### Work to complete
Copy out the records word for word, from the line containing "Image resolution: width=976" through the end of the records, including both ends. Leave the pictures out of your answer.
── Supplied records
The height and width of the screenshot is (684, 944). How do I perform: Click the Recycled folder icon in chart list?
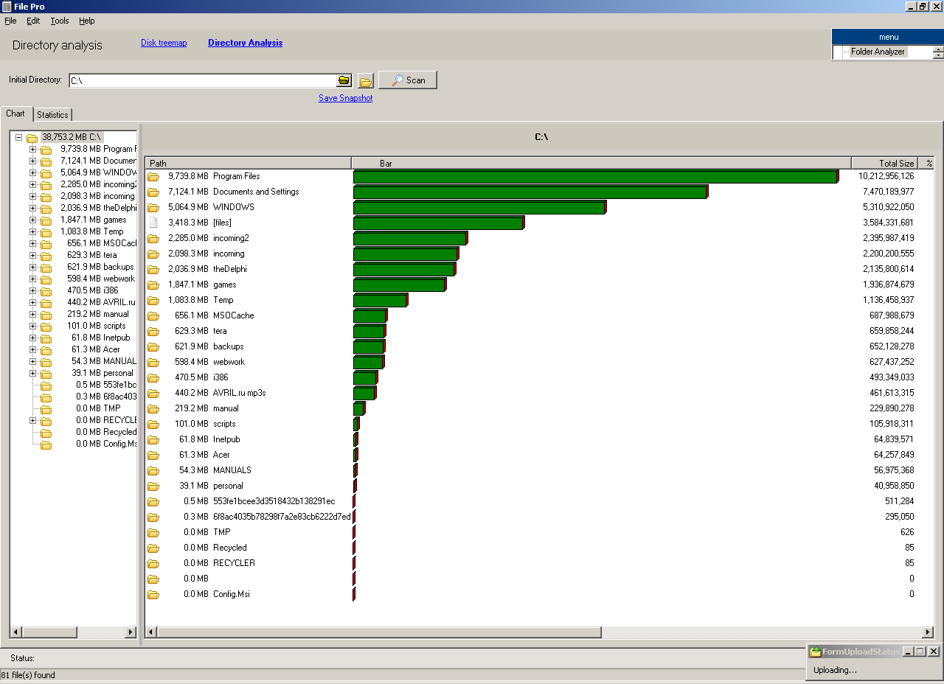pos(153,548)
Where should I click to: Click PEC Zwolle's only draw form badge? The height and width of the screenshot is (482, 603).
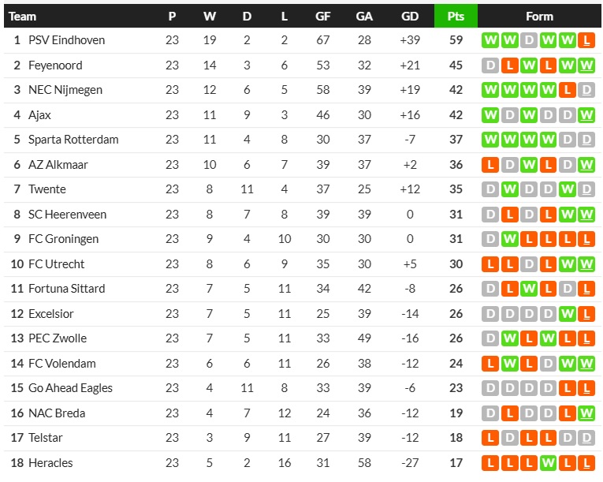[x=490, y=338]
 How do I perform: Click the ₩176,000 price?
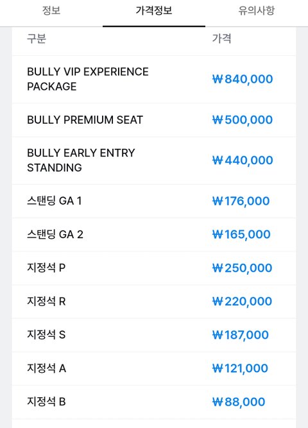[241, 201]

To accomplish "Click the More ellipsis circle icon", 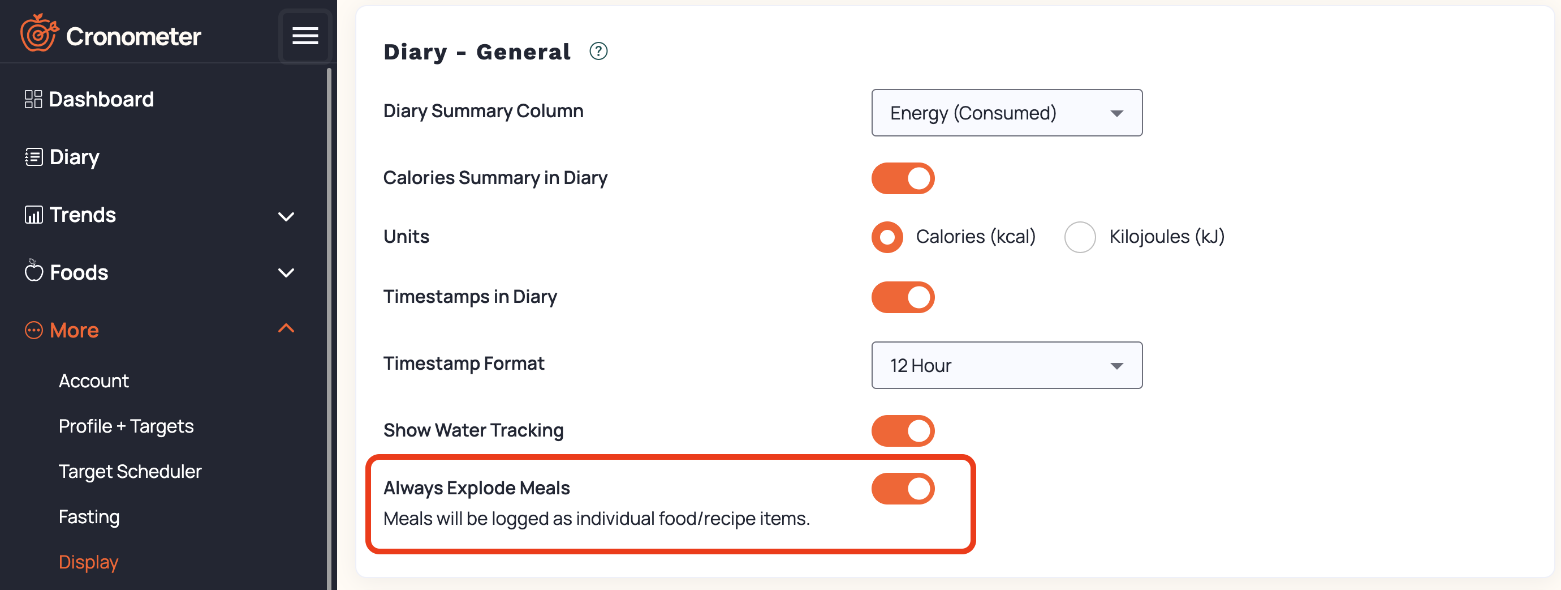I will (33, 330).
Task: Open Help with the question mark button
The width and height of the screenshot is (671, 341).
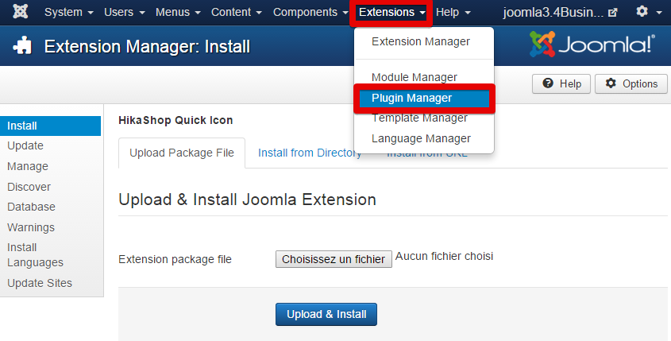Action: (561, 83)
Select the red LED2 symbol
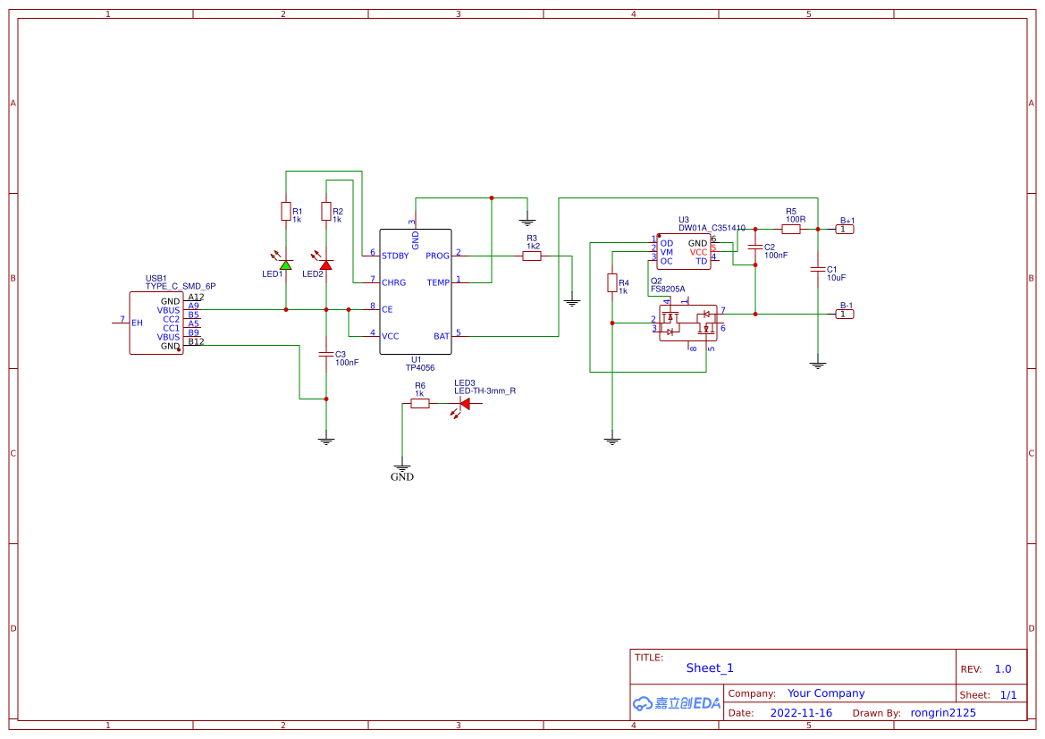 [324, 265]
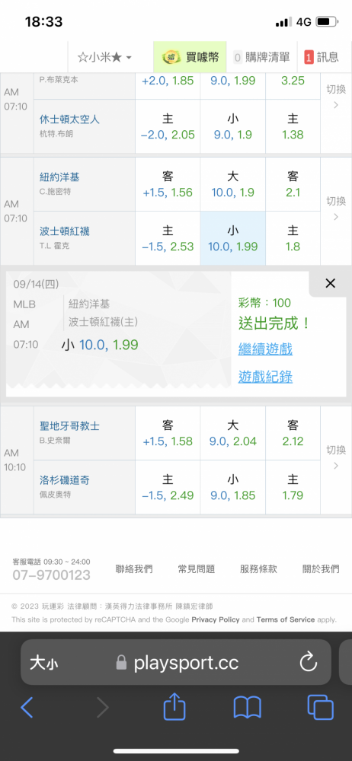Image resolution: width=352 pixels, height=761 pixels.
Task: Open 訊息 with red notification badge
Action: click(322, 57)

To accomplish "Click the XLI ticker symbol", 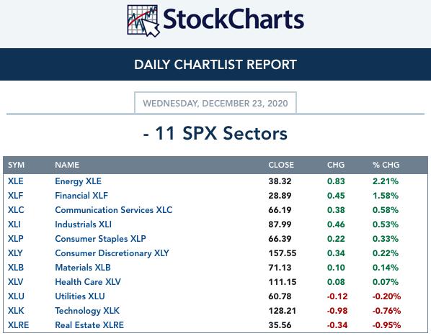I will point(14,224).
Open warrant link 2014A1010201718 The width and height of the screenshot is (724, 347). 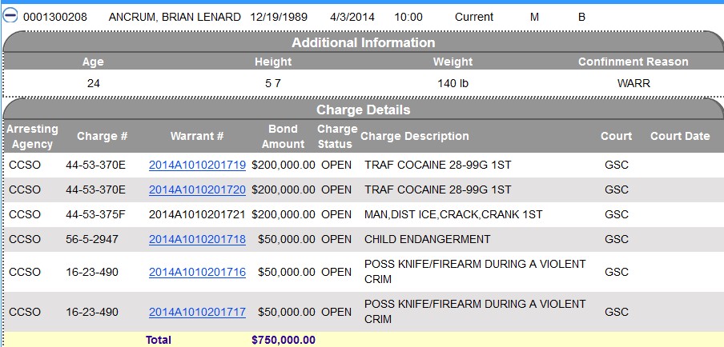(197, 239)
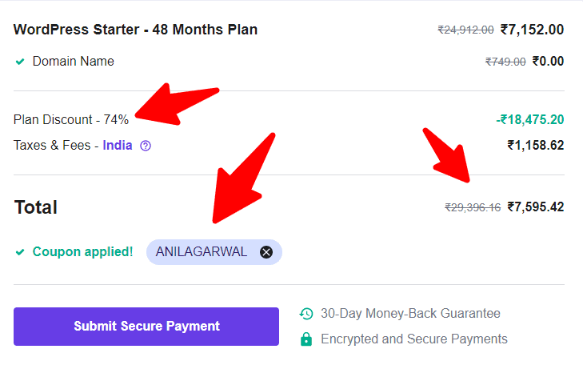Screen dimensions: 583x369
Task: Select the ANILAGARWAL coupon chip
Action: 214,252
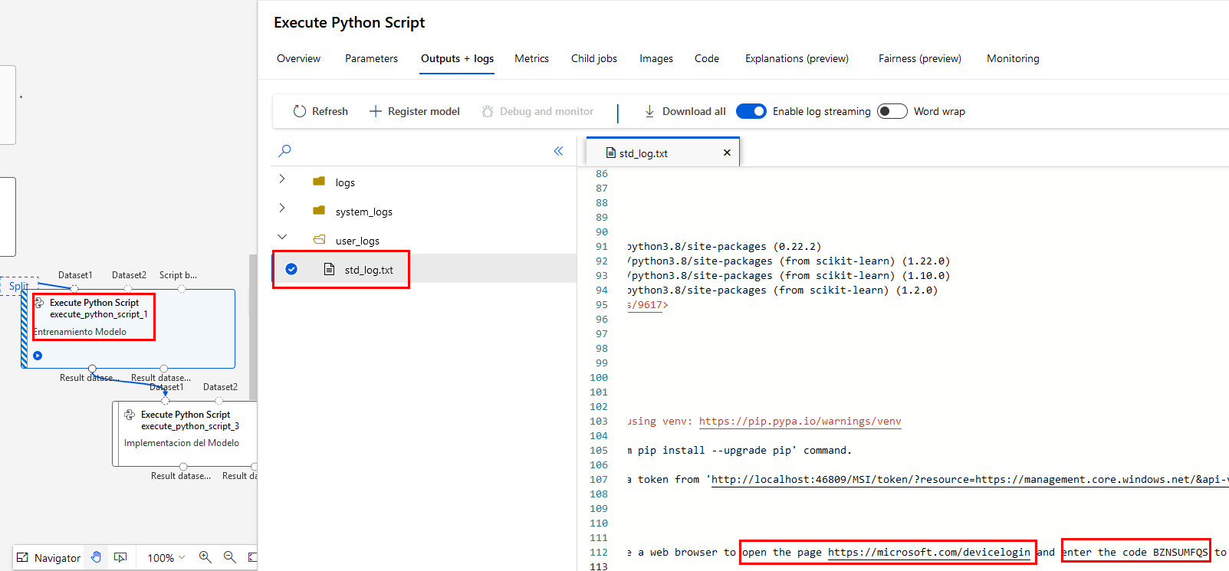Select the pan hand tool
The width and height of the screenshot is (1229, 571).
point(97,557)
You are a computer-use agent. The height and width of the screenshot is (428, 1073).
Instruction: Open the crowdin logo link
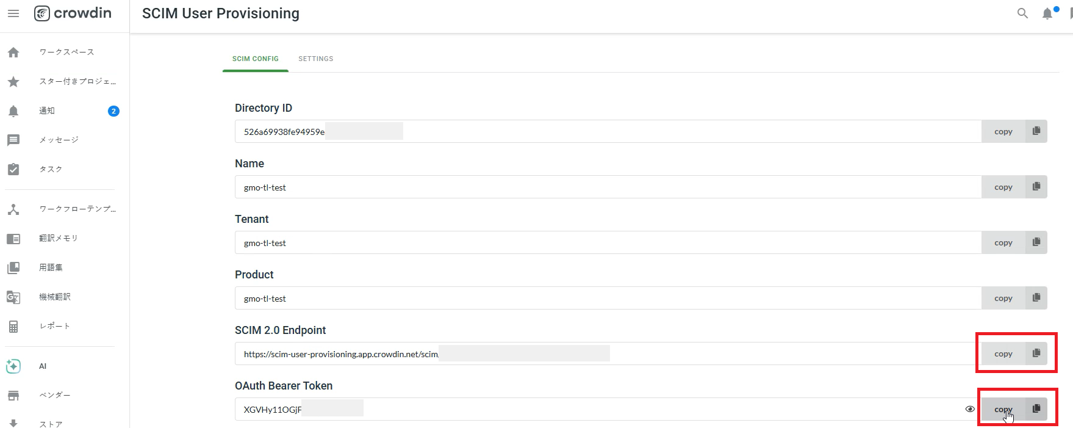(73, 13)
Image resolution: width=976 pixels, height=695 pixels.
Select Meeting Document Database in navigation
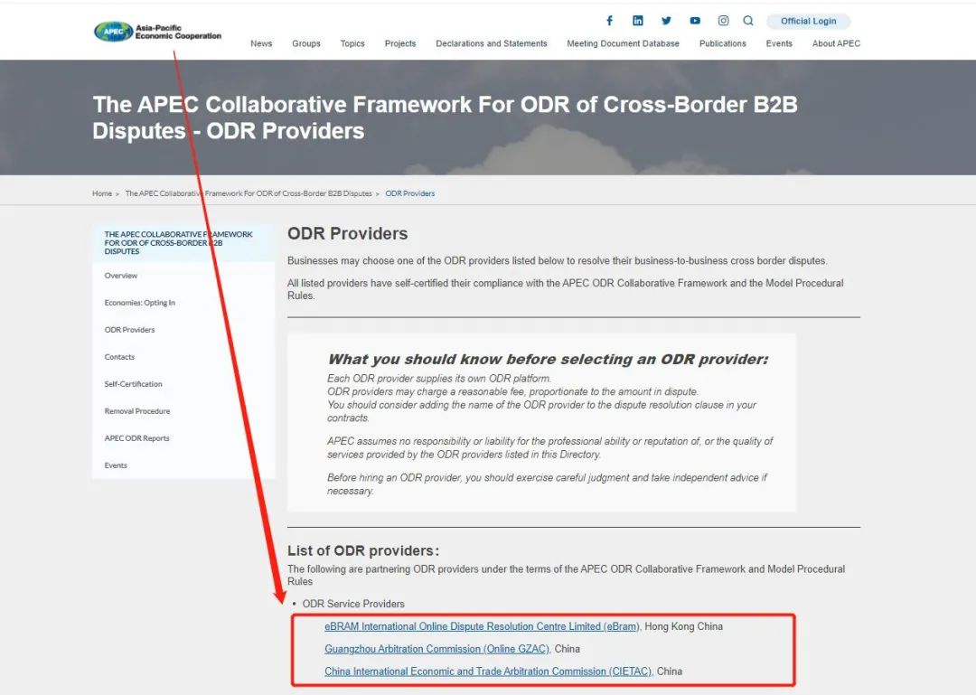point(623,43)
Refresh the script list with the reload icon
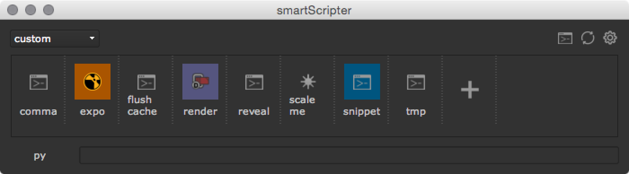This screenshot has height=174, width=629. [x=588, y=38]
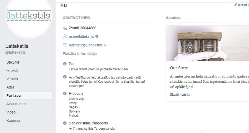The image size is (249, 133).
Task: Click the envelope email icon
Action: [65, 45]
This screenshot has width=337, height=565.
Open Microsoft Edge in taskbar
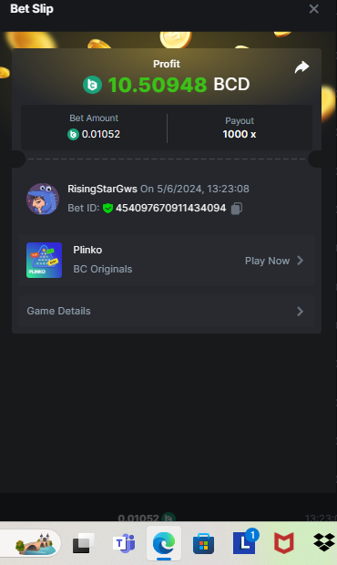pyautogui.click(x=164, y=542)
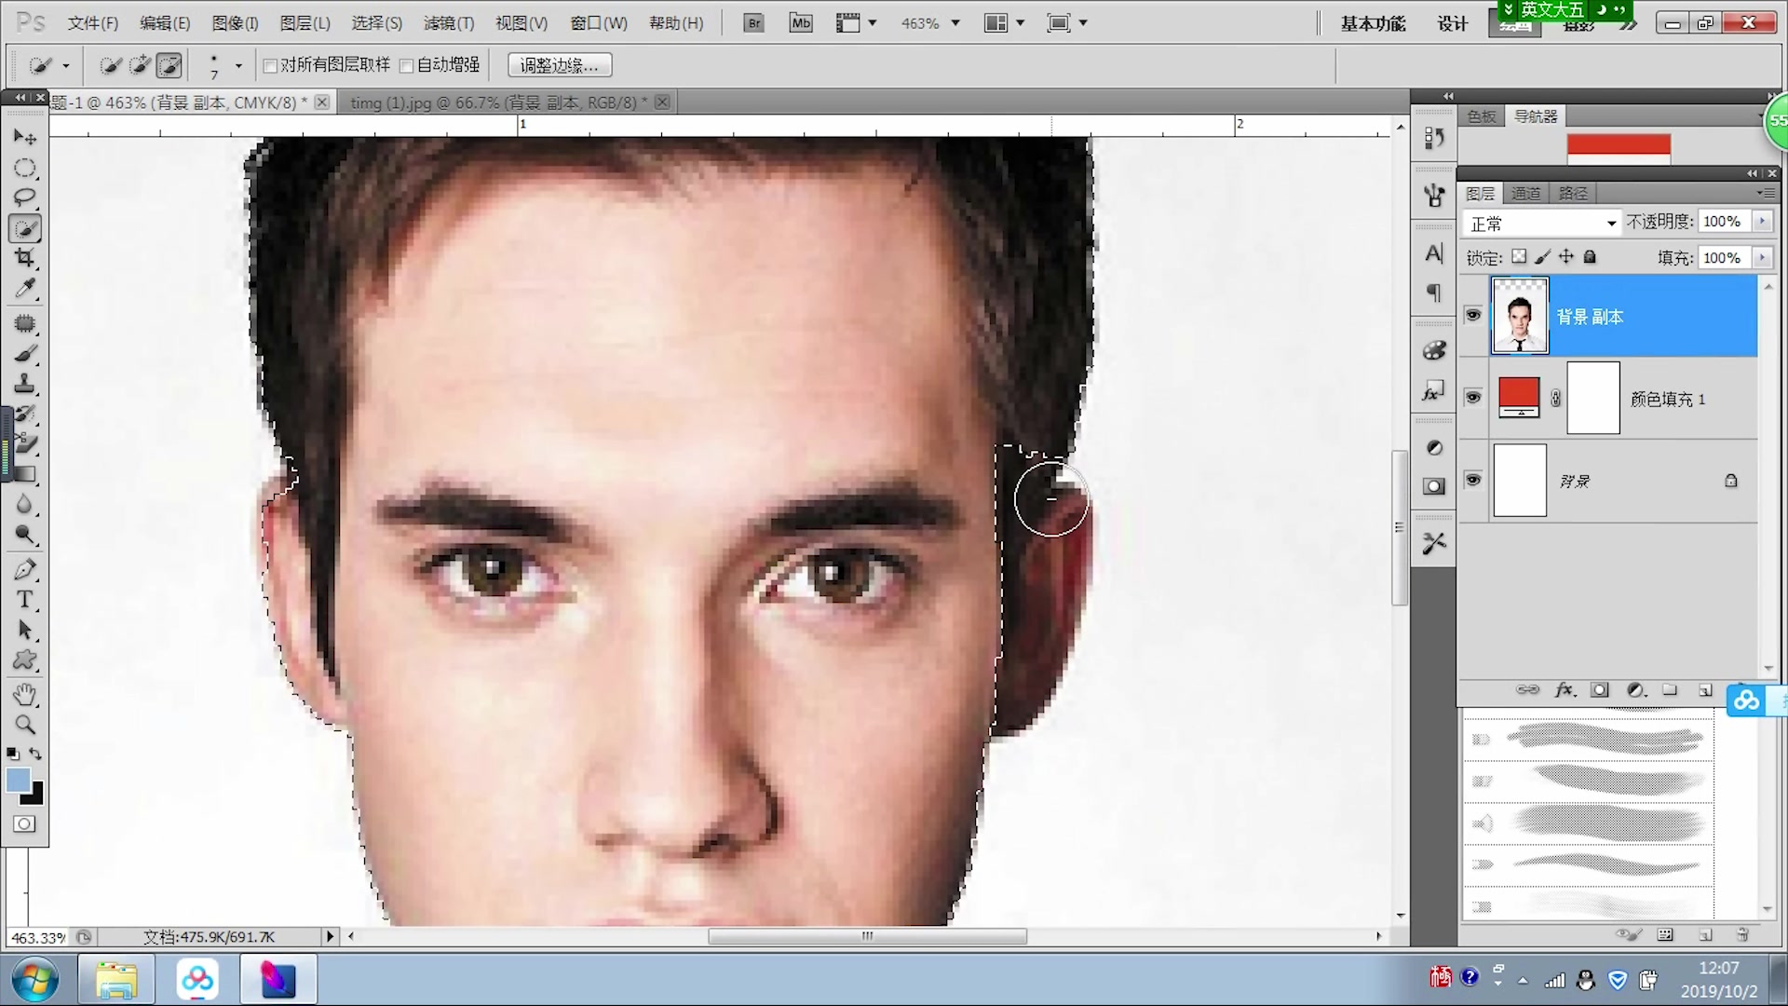Click the foreground color swatch
Screen dimensions: 1788x1006
coord(18,781)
────
### Output for this exercise
Image resolution: width=976 pixels, height=695 pixels.
Select Meeting Document Database in navigation
point(623,43)
Refresh the script list with the reload icon
This screenshot has height=174, width=629. [x=588, y=38]
The image size is (249, 133).
Task: Click the envelope email icon
Action: [65, 45]
This screenshot has width=337, height=565.
Open Microsoft Edge in taskbar
pyautogui.click(x=164, y=542)
Click the foreground color swatch
Screen dimensions: 1788x1006
coord(18,781)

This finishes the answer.